If passed, one of the referendums will see the definition of family expanded to be more inclusive of diverse structures.

Photo of vote counting at Irish referendums. The images shows slips of paper on a wooden table as a several people leaning over counting.
Image: Wikimedia Commons: Flickr

The Irish government has confirmed plans to hold two referendums next year regarding constitutional references to family and care. They will both be held on March 8, 2024, coinciding with International Women’s Day.

The first referendum applies to the 39th Amendment.

Currently, Article 41.1.1 recognises “the Family as the natural primary and fundamental unit group of Society, and as a moral institution possessing inalienable and imprescriptible rights, antecedent and superior to all positive law.” If approved, it would be updated to expand the definition of family, including the words “whether founded on marriage or on other durable relationships”.

Article 41.3.1, which presently reads, “The State pledges itself to guard with special care the institution of Marriage, on which the Family is founded, and to protect it against attack,” would also be updated to remove the words “on which the Family is founded”.

Speaking about the changes, Taoiseach Leo Varadkar said they would ensure protections “are not limited to the marital family” and added that this “protective shield or canopy” would allow for the inclusion of families headed by lone parents, grandparents or guardians, for example. He also acknowledged that some families are founded “on lasting relationships other than marriage”, and the edits would “enable the Constitution to catch up with contemporary reality”.

The second referendum applies to the 40th Amendment, regarding the role of women in the home and the recognition of all those who provide care.

It proposes the deletion of Article 41.2, which proclaims that the State shall “endeavour to ensure that mothers shall not be obliged by economic necessity to engage in labour to the neglect of their duties in the home.” It would be replaced with Article 42B, which says, “The State recognises that the provision of care, by members of a family to one another by reason of the bonds that exist among them, gives to Society a support without which the common good cannot be achieved, and shall strive to support such provision.”

The news comes after the Citizen’s Assemble and Oireachtas Committee on Gender made three recommendations to the government regarding the wording of the Constitution, with two of these being taken on board.

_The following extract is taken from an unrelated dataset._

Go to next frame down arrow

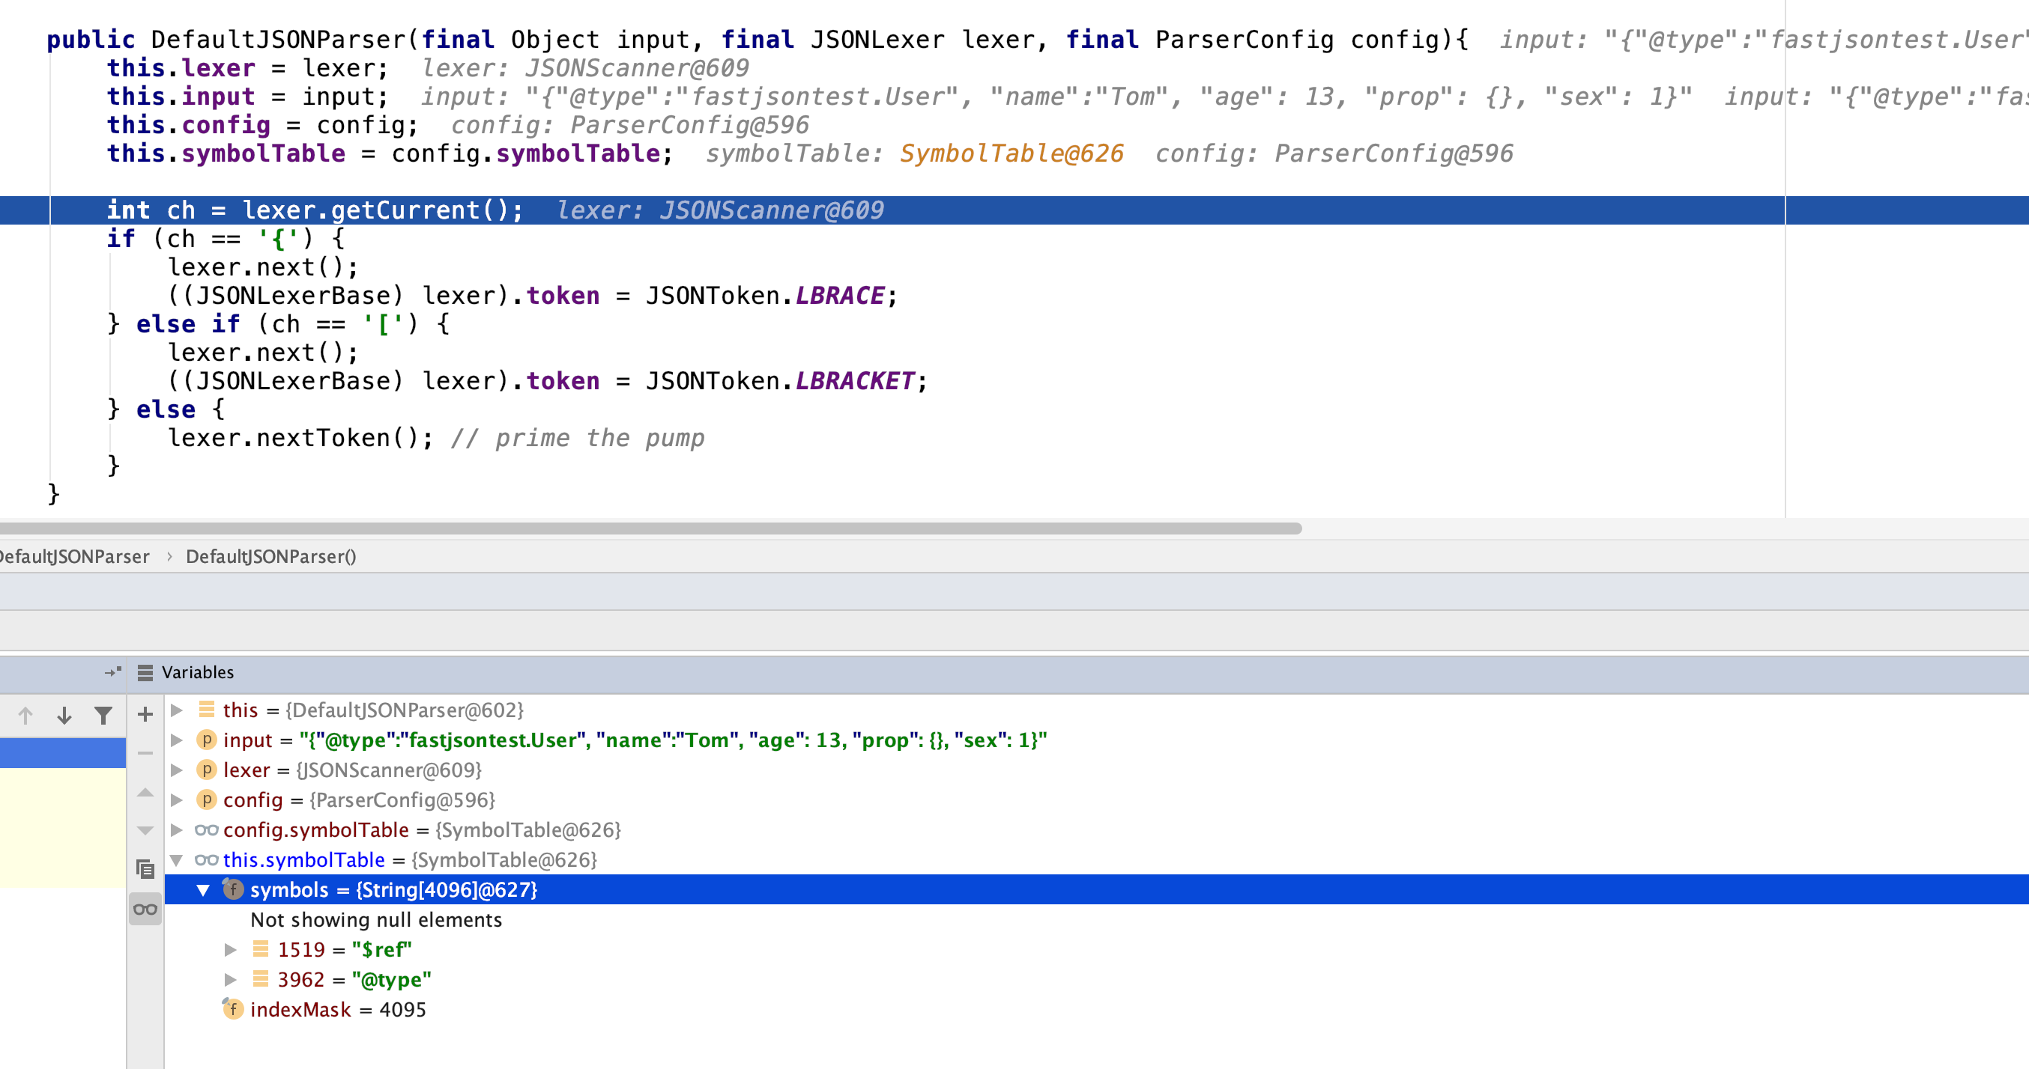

The unsuccessful third proposal aimed to amend Article 40.1 “to refer explicitly to gender equality and non-discrimination”. Varadkar cited legal advice as a reason to not move forward with this suggestion, saying the change “could weaken the all-encompassing commitments to equality within the Constitution” which ensures that “All citizens shall as human persons be held equal before the law”. He cautioned that by elevating “any particular category”, others, such as race or disability, could “unwittingly” be downgraded. 

The Taoiseach stressed that the Irish Government took all recommendations “very seriously” and noted that “there has been some criticism” regarding the time taken to move forward with the referendums. He continued saying that changed to the Constitution “should not be taken lightly,” and that public debate should be conducted in a “respectful manner”. Varadkar also vowed that the Government will “push back strongly against disinformation and distraction from any source”.

Welcoming the referendums on the wording of the Irish Constituion, Minister Roderic O’Gorman stated that it “marks another key milestone on our journey towards becoming more caring, inclusive society”.


“After decades of deliberation, we are finally offering the people the opportunity to remove the archaic and sexist reference to women in the home, which has contributed nothing to the good of women’s lives in this country other than to limit their choices,” he added.

“A woman’s place is wherever she wants to be, in the workplace, in education, or in the home. The key is that women choose the role they play in Irish society, and not just take on one assigned to them by voices from the past.”

He concluded that “it is also important that we don’t lose sight of the vital role that care and caring relationships play in knitting together the fabric of our society. It is long past time that we recognise the invaluable contribution that caring – the quiet dedication of so many family members around Ireland – provides to this country.”